--- Start ---

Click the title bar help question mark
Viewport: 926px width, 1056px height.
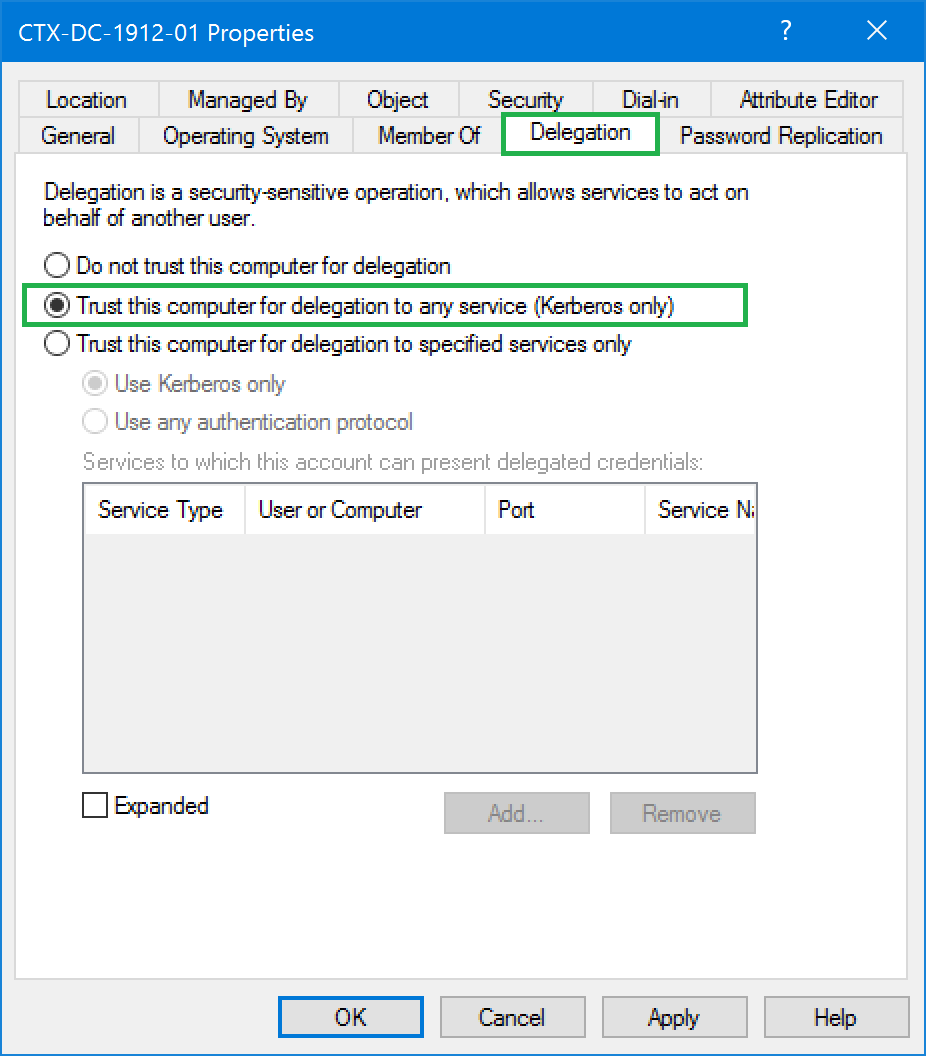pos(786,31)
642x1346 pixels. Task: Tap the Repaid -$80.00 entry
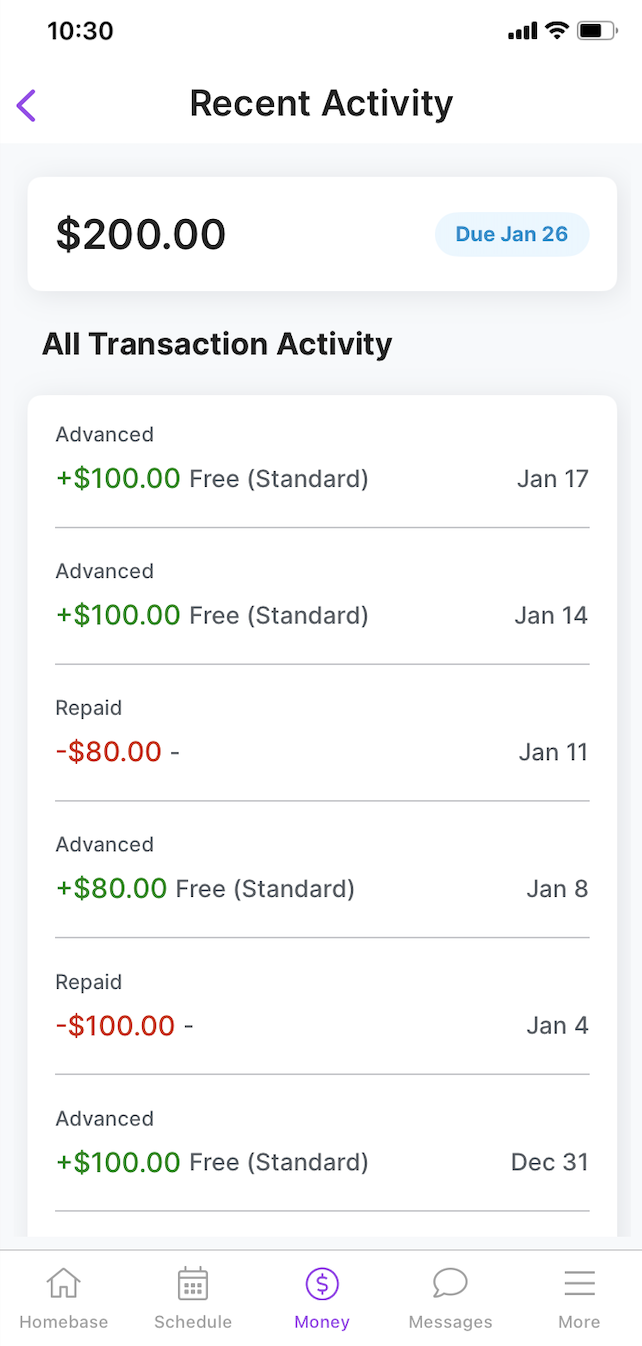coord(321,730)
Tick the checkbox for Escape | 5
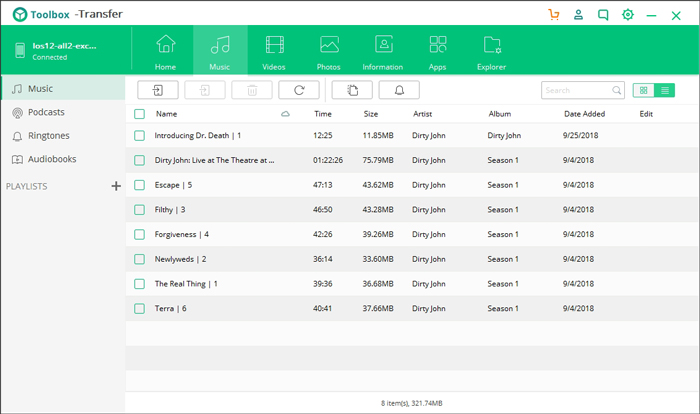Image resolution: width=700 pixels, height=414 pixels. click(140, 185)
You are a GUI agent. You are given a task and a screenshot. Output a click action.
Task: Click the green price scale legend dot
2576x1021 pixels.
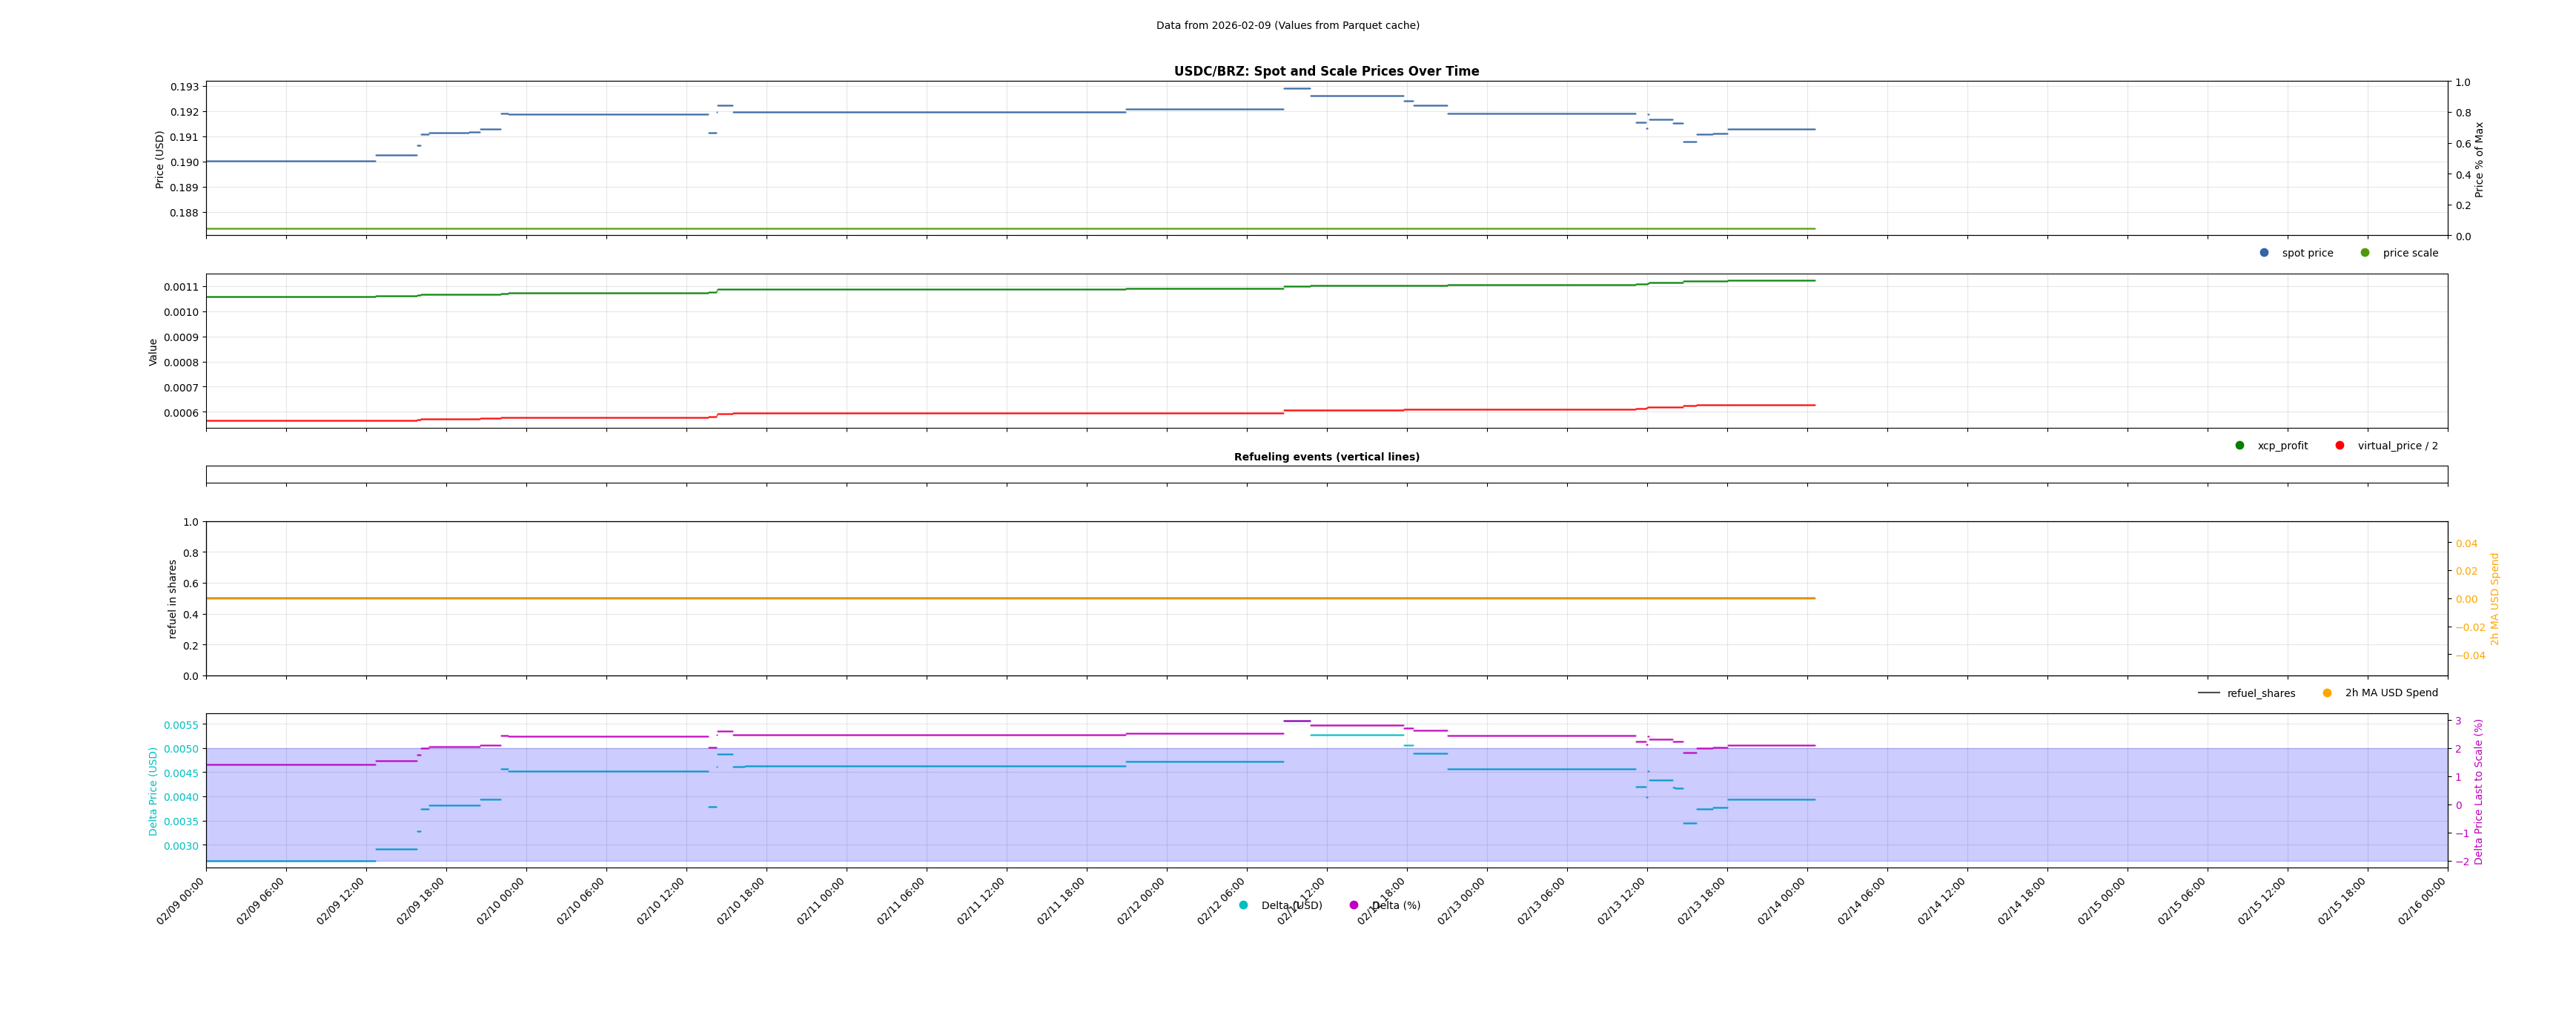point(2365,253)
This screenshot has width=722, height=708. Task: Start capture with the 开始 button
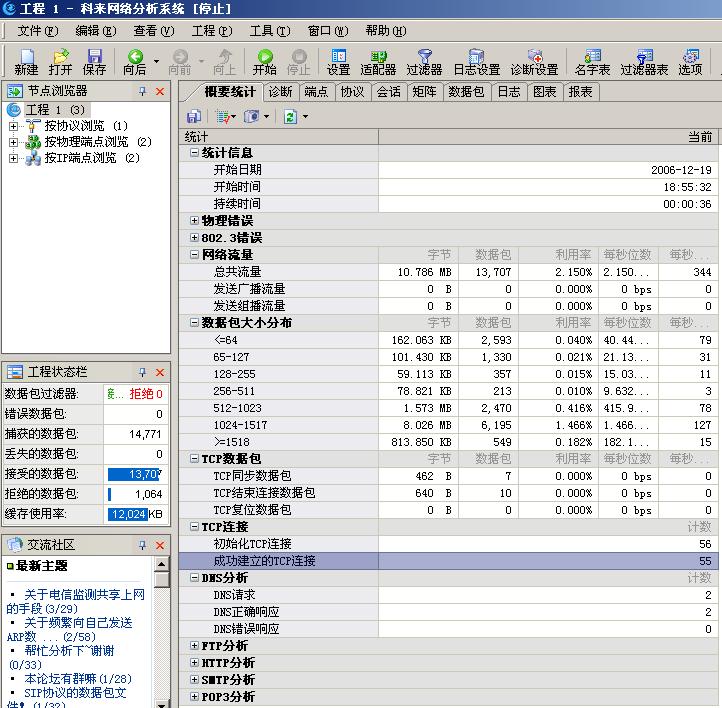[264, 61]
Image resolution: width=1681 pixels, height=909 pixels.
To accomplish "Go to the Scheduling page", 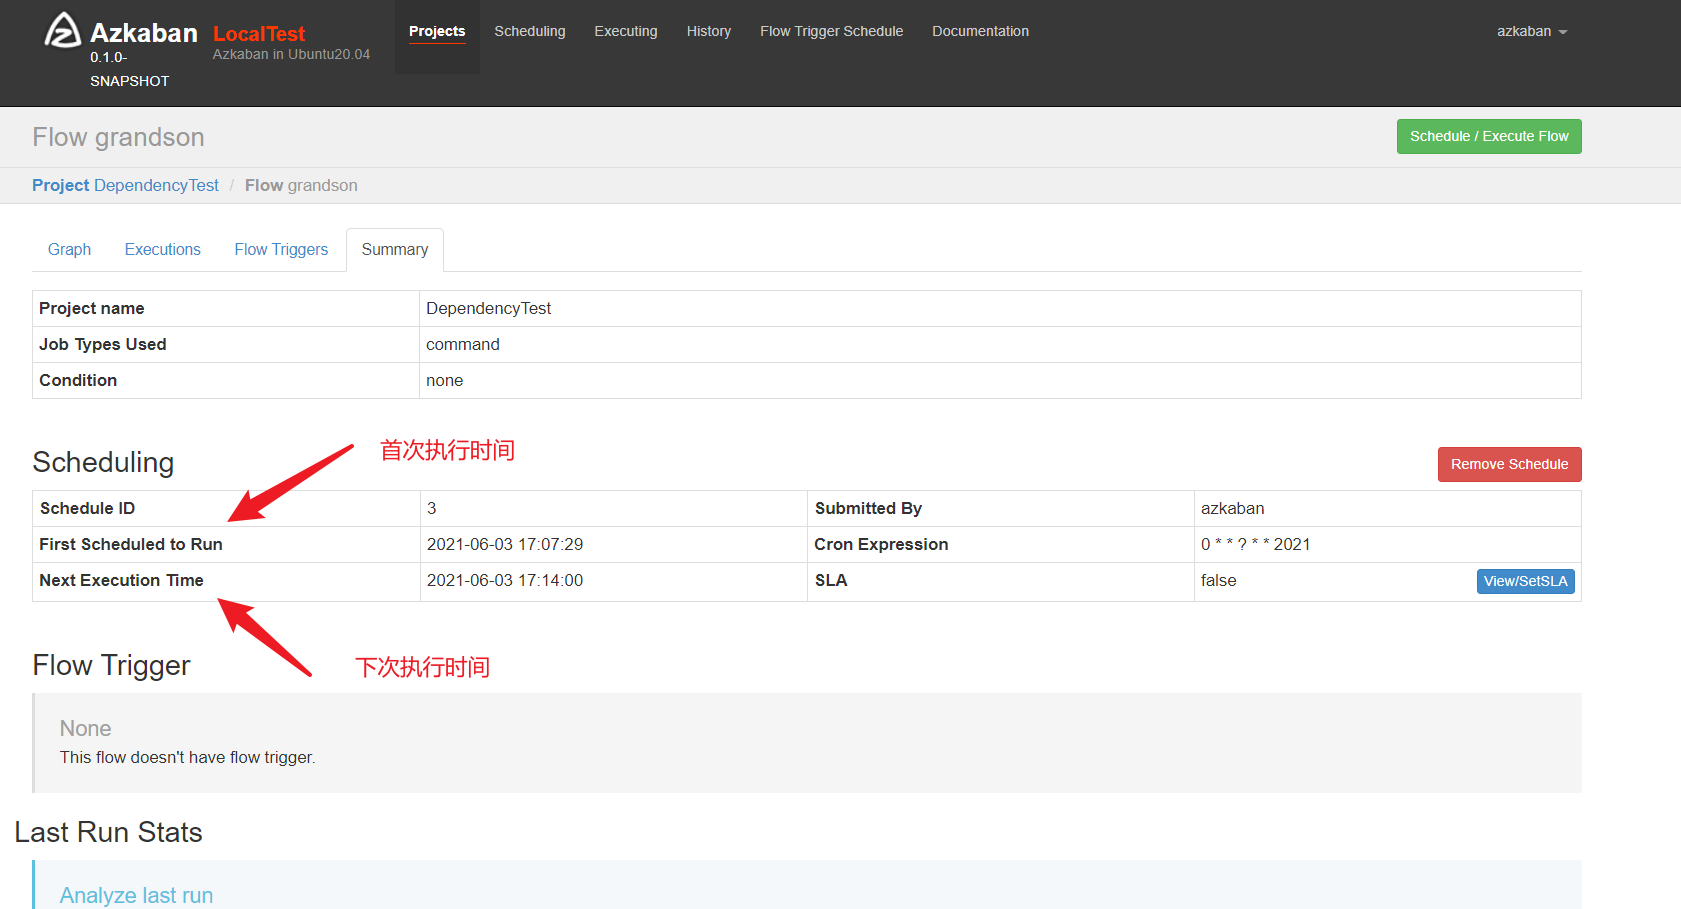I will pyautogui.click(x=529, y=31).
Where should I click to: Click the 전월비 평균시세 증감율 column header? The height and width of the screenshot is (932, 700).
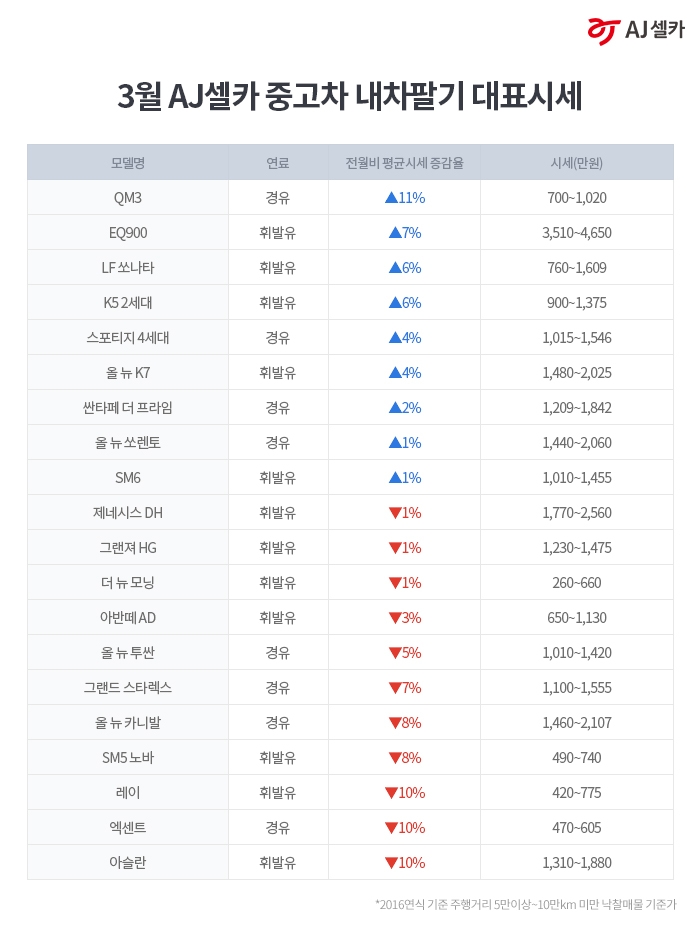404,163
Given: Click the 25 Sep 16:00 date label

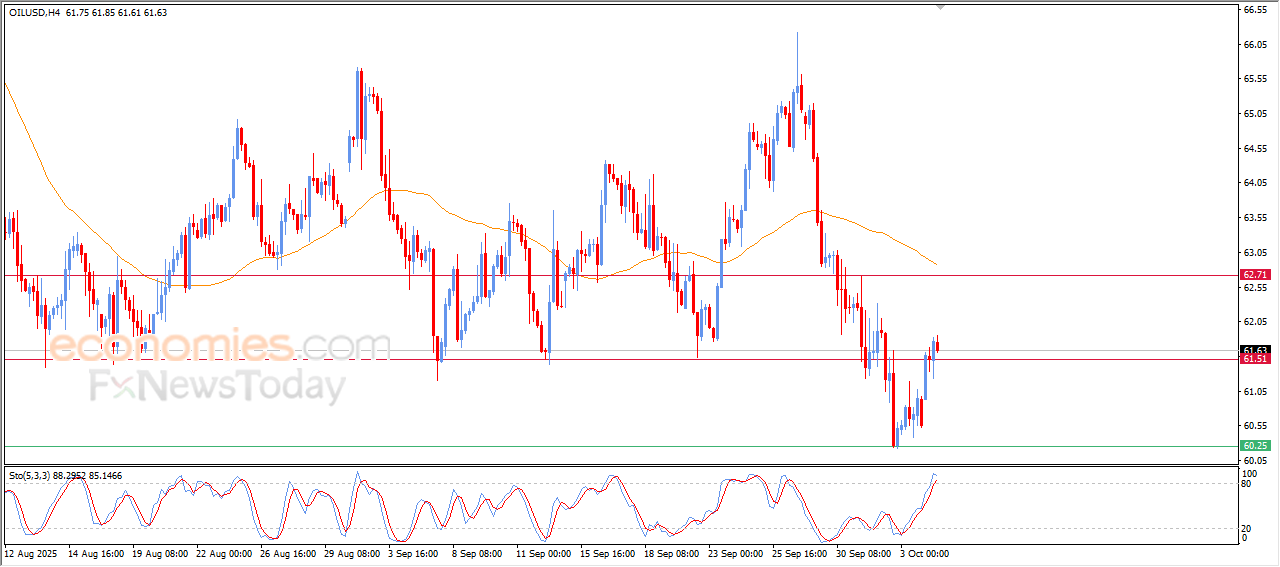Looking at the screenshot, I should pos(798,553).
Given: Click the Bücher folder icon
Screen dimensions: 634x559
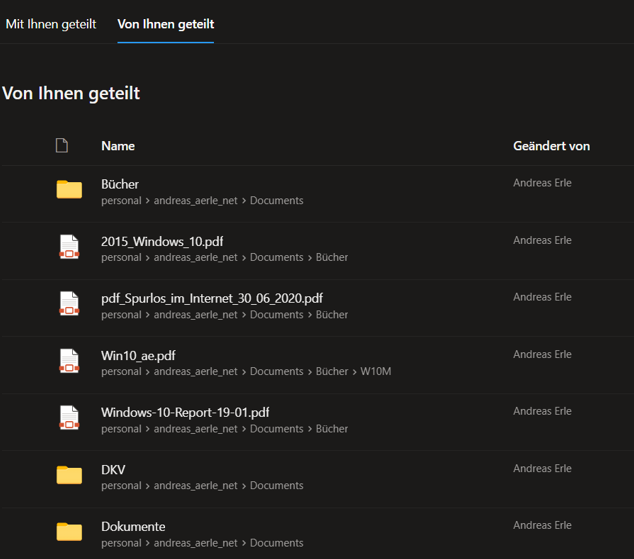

--- End ---

- Exercise instructions: Copy out the data word for word, from the line holding "Given: Click the Bücher folder icon" through the end, with both ends included, and leave out the pictures.

- Written reply:
Given: Click the Bücher folder icon
Screen dimensions: 634x559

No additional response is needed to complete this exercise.